The company was accommodated in Hull adjacent to the 2nd East Riding Artillery Volunteers'  Wenlock Barracks, and High Paull House, close to Fort Paull in the coastal village of Paull, was altered to house the unit's equipment. The unit soon expanded to a strength of three companies, but in 1891 the War Office decided that some of the submarine mining defences would be better served by the Militia. The Humber Submarine Miners were disbanded the following year and reconstituted as a militia unit, but many of the Volunteers resigned rather than transfer to more onerous terms of service.

Territorial Force
When the Volunteers were subsumed into the new Territorial Force (TF) under the Haldane Reforms in 1908, the remaining submarine miners were converted into fortress engineers, but in the case of the Humber defences a completely new unit had to be raised. It was entitled the East Riding (Fortress) Royal Engineers, with its HQ at Colonial Street, Hull, and consisted of No 1 Works Company and No 2 Electric Lights Company, which operated searchlights for the coastal guns.

First World War

Mobilisation
On the outbreak of the First World War, the TF was mobilised and the fortress engineers took up their war stations in the North Eastern Coast Defences. TF units were invited to volunteer for Overseas Service and on 15 August 1914 the War Office issued instructions to separate those men who had signed up for Home Service only, and form these into reserve units. On 31 August, the formation of a reserve or 2nd Line unit was authorised for each 1st Line unit (prefixed '1/') where 60 per cent or more of the men had volunteered for Overseas Service.
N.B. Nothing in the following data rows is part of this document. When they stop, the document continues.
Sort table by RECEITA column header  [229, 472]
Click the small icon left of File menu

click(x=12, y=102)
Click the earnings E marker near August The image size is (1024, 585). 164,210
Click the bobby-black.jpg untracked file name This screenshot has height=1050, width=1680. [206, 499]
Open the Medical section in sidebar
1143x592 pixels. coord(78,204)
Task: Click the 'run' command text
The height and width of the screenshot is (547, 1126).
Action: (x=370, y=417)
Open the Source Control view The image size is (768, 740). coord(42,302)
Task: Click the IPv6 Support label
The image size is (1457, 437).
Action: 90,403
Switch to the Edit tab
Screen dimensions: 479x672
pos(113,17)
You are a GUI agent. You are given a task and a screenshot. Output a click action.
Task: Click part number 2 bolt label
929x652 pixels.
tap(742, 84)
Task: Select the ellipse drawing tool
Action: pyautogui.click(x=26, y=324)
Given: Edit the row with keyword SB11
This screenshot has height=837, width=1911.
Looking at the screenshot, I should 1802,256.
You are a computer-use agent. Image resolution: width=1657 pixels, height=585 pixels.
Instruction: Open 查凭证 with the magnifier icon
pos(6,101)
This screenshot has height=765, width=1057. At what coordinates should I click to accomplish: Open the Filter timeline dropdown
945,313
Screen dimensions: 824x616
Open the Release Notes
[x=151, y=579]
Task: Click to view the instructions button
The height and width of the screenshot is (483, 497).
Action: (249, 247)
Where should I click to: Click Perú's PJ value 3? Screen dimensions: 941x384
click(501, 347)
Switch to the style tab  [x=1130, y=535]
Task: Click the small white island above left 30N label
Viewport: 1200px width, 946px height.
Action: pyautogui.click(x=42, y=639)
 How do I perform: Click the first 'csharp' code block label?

Although the East Coast was attacked by the German High Seas Fleet on 16 December 1914 (the Raid on Scarborough, Hartlepool and Whitby) and again on 24 April 1916 (the Bombardment of Yarmouth and Lowestoft), and was regularly bombed by Zeppelin airships, the fortress engineers were nevertheless able to release 1st Line men to provide 1/1st East Riding Field Company, RE for active service in the field. A 581st (Humber) Fortress Company was also formed, about which little is known.

1/1st East Riding Field Company
The company embarked for France on 17 September 1915, and three days later it joined the Regular 3rd Division serving with the British Expeditionary Force (BEF) on the Western Front. They were just in time to participate in the Second British attack at Bellewaarde in the Ypres Salient, a subsidiary action to the Battle of Loos.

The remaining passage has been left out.